Pjotr Iljitsch Tschaikowsky

Symphonie Nr. 5

in e-Moll op. 64, hg. Christoph Flamm

Rubrik: Noten
Verlag/Label: Breitkopf & Härtel
erschienen in: das Orchester 02/2020 , Seite 61

Die Entstehungsgeschichte der 5. Symphonie ist von Beginn an mit schweren Skrupeln des Komponisten beladen, die sich bis in die Faktur des Werks selbst fortsetzen.
Zunächst unentschieden, das Werk der Londoner Philharmonischen Gesellschaft oder dem Hamburger Kunstfreunde Theodor Avé-Lallement zu widmen, entschied Tschaikowsky sich für Letzteren. Unentschieden ebenfalls, der Komposition ein Programm zu unterlegen, blieben die fragmentarischen Angaben als „inneres Programm“ schwebend und künden von Sehnsucht, Begehren und Schicksal in nur allgemeiner Form. Zunächst beschrieb der Komponist seine frühen Versuche, eine Symphonie aus „seinem Hirn zu quetschen“, und bezeichnete sie nach den ersten, zwiespältig aufgenommenen Vorführungen als „unehrlich“.
Schon wollte Tschaikowsky zahlreiche Änderungen in der Instrumentation vornehmen, als das glänzende Konzert in Hamburg seine Meinung grundlegend änderte. Dennoch erweist sich die Partitur alles andere als eindeutig, da durch Äußerungen des Komponisten und der Dirigenten Arthur Nikisch und Willem Mengelberg, die sich gleichermaßen um das Werk verdient machten, einschneidende Änderungen vorgenommen wurden.
Differenziert und übersichtlich zugleich sind die zahlreichen Alternativen von der vorliegenden Ausgabe diskutiert und berücksichtigt.

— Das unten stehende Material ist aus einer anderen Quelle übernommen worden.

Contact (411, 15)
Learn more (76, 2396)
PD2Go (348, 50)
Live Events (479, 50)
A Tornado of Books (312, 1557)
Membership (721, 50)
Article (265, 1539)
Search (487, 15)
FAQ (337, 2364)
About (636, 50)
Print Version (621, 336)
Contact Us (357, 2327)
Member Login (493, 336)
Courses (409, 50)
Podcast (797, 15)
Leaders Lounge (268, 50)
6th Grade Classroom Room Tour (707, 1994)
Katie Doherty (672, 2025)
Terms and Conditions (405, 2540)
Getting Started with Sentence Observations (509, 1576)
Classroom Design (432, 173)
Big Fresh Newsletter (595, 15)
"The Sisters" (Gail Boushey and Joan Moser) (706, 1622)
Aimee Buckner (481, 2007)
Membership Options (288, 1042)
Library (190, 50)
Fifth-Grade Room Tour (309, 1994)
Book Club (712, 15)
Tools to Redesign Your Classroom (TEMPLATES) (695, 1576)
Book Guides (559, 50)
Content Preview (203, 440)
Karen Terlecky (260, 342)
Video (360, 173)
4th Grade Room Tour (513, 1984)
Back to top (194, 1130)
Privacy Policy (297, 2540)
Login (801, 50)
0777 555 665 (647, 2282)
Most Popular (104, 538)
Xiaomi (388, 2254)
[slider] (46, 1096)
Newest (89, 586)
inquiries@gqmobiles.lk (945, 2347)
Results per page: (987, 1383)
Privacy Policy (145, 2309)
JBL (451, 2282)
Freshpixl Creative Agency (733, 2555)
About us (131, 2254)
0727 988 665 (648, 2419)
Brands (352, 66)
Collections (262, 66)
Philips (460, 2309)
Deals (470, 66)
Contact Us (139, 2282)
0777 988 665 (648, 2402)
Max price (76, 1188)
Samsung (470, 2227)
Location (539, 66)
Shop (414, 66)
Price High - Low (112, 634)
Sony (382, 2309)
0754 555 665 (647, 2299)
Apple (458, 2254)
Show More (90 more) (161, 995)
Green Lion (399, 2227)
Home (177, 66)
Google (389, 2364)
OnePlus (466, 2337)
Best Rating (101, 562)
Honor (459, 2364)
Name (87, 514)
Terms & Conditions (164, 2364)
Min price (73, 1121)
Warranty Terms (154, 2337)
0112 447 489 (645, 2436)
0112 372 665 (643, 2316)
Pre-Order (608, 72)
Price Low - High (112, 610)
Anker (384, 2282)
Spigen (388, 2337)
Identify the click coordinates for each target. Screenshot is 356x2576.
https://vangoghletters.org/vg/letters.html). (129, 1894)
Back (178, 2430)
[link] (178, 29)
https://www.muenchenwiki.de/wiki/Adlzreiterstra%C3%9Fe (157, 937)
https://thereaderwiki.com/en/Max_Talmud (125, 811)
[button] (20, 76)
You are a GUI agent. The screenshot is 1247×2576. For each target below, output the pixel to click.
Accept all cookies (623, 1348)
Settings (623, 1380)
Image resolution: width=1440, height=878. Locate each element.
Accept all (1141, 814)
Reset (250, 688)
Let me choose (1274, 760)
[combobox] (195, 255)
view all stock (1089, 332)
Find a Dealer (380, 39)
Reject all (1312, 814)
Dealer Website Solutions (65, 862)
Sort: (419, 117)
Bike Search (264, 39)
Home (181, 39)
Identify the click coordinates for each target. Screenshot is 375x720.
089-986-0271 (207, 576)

In die Geschichte eingegangen sind die sogenannten Nikisch-Becken, die der Dirigent am Höhepunkt der Coda des Finales in Takt 502 eigenmächtig einsetzte, der Einsatz aber durch Äußerungen des Komponisten gerechtfertigt erscheint, von Mengelberg dann übernommen wurde und so Eingang in die Partitur gefunden hat.
Mengelbergs Dirigierpartitur findet sich im Anhang ausschnitthaft als Faksimile. Sie dokumentiert die drastischen Kürzungen im Finale, die nahezu den gesamten Durchführungsteil eliminieren und die in der Partitur alternativ abgebildet sind. Aufgrund eines Treffens mit Tschaikowskys Bruder Modest im Jahr 1910 gilt Mengelberg als maßgebliche Instanz für die Interpretation,vor allem, was die Tempi betrifft.
So gerät die vorliegende Ausgabe zu einem Deutungsabenteuer, das zwar durch die vielen unterschiedlichen Quellenebenen nicht zur Eindeutigkeit beiträgt, dafür aber in aller Detailliertheit die verschlungenen Wirklichkeiten eines musikalischen Werks dokumentiert – ebenso fundamental wie spannend. Der Ausgabe liegen zugrunde die russische, französische und deutsche Erstausgabe, das Autograf und der danach gefertigte vierhändige Klavierauszug von Tschaikowskys Schüler Sergej Taneev sowie Skizzen, die in Moskau beherbergt sind. Als Hauptquelle dient dabei die vom Komponisten persönlich Korrektur gelesene russische Erstausgabe von 1888, die aber vielfach vom Autograf aufgrund dynamisch klarerer Angaben korrigiert wird. Verlagshaus und Herausgeber lassen mit der Ausgabe keine Urtextwünsche offen.